Do the drugs explain his on-stage memory loss in Belfast last year, which was reported in a Scottish tabloid? For the first and only time our 90-minute chat, Connolly loses his rag.

“Oh that was bulls**t!” he blares. “It makes me so f***ing angry! I’ve lost my train of thought all my career! It’s what makes me different from everybody else – ‘Where was I, what was I saying?’ But some idiot with a pencil in Glasgow, some journalist w****r...” he spits. “They even said I had Alzheimer’s, and had experts in talking about me without asking me. That’s cruelty.”

As he says, digressing has always been part of his shtick. “I just ramble off and come back ages later.” Recovering his sparkle, he recalls, “I once had a guy following me from [a gig in] Morecambe to get the second half of a story. Eventually he got it in Blackpool.”

His British fans will get the chance to see Billy Connolly in waffly action come September. Which means he’ll be back in the United Kingdom around the time of the referendum on Scottish independence.

Three years ago, this long-time expat (although he and Stephenson make regular trips to their home in Aberdeenshire) described himself as “not a nationalist. Never have been, never will be”. More recently, at the end of 2012, he was quoted as saying he “didn’t believe” in devolution, far less independence.

“I don’t believe in having more layers of government that ordinary people will have to pay for. I think it’s time for people to get together, not split apart. The more people stay together, the happier they’ll be.”

Six months shy of his homeland’s date with destiny, is he still pro-Union?

“I don’t have great belief in the Union of England and Scotland. But I have a great belief in the union of the human race.”

So would he vote no to independence?

“I’m not gonna say. It’s too important for people like me to put in their tuppenceworth.”

But with only a little nudging, Connolly will admit to one clear point of view: “I’m really tired of people saying England won the war and calling Britain England. I think that does more harm...” he tuts.

And then a lifetime of speaking his mind whirrs and stirs. “But you must remember that the Union saved Scotland. Scotland was bankrupt and the English opened us up to their American and Canadian markets, from which we just flowered.
“And I dislike patriots. I’m deeply suspicious of patriotism. People following the band, you know? I don’t want to be part of it... It’s paved with fools.”


We’ll take that as a no (vote). But what of his own future, his own big send off ? At one point he says, “I don’t think I want a resting place. I want to be scattered to the wind.”

* **Your tasks**
**1.** Translate this sentence from the Billy Connolly interview into Spanish: "The more people stay together, the happier they'll be."
**2.** According to the Billy Connolly interview, in which town did the man who followed Connolly from Morecambe finally hear the second half of the story?
**3.** Copy the part of the Billy Connolly interview starting with "Six months shy" and going on through "no to independence?", substituting "separation" for "independence".
The entries that follow have no connection to the Billy Connolly interview.

* **Data supplied**
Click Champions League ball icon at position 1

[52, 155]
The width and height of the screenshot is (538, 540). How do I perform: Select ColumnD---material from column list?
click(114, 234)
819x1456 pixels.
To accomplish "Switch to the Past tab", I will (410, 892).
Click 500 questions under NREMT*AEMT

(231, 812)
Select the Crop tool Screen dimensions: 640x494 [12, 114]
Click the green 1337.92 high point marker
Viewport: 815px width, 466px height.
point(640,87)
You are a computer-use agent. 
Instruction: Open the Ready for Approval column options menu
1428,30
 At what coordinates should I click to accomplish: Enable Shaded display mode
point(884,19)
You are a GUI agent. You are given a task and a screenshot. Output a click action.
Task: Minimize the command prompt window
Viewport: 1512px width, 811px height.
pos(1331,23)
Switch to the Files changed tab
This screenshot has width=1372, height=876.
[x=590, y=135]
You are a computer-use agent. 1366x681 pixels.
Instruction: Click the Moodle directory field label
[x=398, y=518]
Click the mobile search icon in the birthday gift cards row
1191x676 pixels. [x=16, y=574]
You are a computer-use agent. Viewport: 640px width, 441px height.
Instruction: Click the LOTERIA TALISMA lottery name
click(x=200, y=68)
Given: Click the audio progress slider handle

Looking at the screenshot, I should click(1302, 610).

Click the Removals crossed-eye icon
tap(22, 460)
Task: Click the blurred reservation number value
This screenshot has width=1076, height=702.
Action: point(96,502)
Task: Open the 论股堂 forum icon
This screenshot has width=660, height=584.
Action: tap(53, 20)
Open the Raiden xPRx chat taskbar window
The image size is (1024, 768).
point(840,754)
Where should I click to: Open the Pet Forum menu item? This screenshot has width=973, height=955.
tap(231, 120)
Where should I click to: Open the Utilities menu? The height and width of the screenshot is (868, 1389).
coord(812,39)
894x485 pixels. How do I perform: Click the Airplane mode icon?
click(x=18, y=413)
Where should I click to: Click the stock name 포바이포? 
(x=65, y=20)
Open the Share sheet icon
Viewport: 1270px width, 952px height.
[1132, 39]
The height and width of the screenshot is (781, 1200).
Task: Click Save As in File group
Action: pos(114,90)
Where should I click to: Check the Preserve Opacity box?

* **Activity answers**
**1.** Cuanto más unida permanezca la gente, más feliz será.

**2.** Blackpool.

**3.**
Six months shy of his homeland’s date with destiny, is he still pro-Union?

“I don’t have great belief in the Union of England and Scotland. But I have a great belief in the union of the human race.”

So would he vote no to separation?